However, after the world went through dramatic political changes, the idea of setting up IBNI first halted and then transformed drastically. The bank now has a club-like format. “We see the initial group that is going to lead the effort to stand up the bank as comprised of potentially seven countries: the United States, Canada, Great Britain, France, Japan, [South] Korea, and the UAE,” IBNI board member Elina Teplinsky said in an interview to Energy Intelligence. The sources and amount of shareholder capital have also changed, with USD 5 billion to be invested by the participating countries. As IBNI’s Strategic Advisory Group Chairman Daniel Dean said, the bank hopes to acquire another USD 25 billion from private investors. A joint declaration in support of the bank is expected to be signed at COP-28, which will be held in the UAE this December.
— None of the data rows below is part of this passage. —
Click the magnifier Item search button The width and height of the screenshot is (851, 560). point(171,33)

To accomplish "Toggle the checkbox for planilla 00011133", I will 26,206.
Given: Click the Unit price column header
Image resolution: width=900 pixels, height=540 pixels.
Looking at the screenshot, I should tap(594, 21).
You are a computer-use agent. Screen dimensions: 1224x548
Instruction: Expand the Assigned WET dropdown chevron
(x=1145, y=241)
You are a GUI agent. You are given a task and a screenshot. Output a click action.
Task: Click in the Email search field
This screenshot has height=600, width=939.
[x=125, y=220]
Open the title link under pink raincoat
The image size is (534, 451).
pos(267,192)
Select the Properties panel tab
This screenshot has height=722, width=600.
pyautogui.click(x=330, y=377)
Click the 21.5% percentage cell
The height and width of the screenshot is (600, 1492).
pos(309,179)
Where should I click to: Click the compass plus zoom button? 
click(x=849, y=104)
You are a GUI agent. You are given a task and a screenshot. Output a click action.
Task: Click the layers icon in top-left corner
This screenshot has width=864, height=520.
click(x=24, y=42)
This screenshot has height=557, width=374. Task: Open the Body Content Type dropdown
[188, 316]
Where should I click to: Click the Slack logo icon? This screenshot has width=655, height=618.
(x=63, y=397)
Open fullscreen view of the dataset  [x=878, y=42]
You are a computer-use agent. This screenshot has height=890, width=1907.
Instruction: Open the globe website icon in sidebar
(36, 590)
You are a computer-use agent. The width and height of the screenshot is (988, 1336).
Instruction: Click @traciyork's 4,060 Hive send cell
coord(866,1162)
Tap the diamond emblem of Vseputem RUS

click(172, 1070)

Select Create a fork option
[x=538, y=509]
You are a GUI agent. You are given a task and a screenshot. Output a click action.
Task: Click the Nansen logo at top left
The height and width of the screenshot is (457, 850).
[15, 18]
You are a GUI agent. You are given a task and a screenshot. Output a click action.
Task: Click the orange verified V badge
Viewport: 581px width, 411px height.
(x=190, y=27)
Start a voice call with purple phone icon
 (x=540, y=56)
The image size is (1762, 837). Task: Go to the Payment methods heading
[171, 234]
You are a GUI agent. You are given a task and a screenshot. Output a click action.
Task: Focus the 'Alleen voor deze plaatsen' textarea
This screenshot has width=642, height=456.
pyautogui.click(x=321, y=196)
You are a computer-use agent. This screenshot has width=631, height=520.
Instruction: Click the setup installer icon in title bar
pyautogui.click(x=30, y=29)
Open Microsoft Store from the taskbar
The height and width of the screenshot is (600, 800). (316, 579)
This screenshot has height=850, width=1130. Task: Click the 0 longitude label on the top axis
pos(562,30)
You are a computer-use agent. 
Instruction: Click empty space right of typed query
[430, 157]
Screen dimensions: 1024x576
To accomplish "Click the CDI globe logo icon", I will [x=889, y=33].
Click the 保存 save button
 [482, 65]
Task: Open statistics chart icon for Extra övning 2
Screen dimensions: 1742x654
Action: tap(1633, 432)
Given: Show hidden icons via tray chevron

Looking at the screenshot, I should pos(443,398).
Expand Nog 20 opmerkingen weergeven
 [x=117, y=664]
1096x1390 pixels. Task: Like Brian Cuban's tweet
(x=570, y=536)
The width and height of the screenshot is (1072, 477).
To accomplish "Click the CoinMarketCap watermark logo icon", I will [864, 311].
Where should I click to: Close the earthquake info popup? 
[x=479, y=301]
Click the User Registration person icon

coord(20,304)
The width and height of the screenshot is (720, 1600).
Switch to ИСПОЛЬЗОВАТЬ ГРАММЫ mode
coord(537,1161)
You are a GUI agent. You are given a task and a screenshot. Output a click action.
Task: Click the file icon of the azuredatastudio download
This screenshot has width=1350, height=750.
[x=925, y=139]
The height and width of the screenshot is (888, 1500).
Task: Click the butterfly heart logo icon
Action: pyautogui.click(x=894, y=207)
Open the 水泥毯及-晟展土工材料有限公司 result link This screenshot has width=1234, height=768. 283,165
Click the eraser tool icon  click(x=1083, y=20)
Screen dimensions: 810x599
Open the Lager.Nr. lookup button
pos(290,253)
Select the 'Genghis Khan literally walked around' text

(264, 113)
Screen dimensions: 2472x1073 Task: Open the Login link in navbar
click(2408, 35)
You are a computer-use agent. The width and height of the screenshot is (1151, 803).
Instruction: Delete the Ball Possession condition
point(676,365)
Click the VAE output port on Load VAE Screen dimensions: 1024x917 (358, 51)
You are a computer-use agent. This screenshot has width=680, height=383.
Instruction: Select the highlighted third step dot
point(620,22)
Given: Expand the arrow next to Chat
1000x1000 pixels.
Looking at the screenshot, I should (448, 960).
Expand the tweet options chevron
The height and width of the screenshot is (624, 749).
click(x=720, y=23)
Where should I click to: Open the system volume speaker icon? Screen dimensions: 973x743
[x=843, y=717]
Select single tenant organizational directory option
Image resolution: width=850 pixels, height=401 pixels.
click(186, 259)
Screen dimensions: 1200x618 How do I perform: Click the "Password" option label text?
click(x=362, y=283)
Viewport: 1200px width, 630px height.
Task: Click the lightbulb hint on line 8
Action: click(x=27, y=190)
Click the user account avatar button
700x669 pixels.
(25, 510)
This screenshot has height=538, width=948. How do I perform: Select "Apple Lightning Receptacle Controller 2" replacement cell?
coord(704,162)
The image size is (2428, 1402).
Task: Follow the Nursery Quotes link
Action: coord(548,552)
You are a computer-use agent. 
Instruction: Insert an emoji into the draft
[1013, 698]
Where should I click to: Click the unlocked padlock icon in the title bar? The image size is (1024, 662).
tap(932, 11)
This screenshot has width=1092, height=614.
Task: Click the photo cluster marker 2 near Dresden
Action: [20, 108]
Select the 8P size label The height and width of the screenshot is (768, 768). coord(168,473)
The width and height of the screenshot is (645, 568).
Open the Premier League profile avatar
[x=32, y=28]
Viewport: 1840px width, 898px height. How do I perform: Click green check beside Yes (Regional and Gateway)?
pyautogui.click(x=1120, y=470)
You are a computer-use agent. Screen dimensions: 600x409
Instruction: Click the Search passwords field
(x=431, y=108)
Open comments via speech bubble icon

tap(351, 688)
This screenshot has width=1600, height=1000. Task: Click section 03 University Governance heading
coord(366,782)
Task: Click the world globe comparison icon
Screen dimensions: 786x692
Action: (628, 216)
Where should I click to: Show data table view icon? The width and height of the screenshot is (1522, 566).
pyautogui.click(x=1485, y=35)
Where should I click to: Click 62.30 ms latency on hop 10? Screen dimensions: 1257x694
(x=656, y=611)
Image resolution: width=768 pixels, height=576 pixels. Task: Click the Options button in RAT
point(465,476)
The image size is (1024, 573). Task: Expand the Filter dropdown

The problem with IBNI seems to be that the sources of public investments are not very clear. As can be seen from the figures above, the potential IBNI Member States have little money even for their national nuclear projects, while the United States national debt has reached USD 32 trillion. Thus, there is an obvious question: in which countries will IBNI finance projects? In the Member States? But if, as the study shows, large institutional investors drag their heels on investing in nuclear energy directly, why would they be interested in the idea of investing through a bank? If they invest in third countries, other problems will arise. In particular, the problem of distributing roles in technological partnerships will come to a head in certain projects. The conflict between the American Westinghouse and the South Korean KEPCO proves that this will be a painful issue for the potential founders of IBNI. Westinghouse does not consider the South Korean APR-1400 project to be license-free and seeks a ban on agreements to build such reactors in Poland, the Czech Republic, and Saudi Arabia.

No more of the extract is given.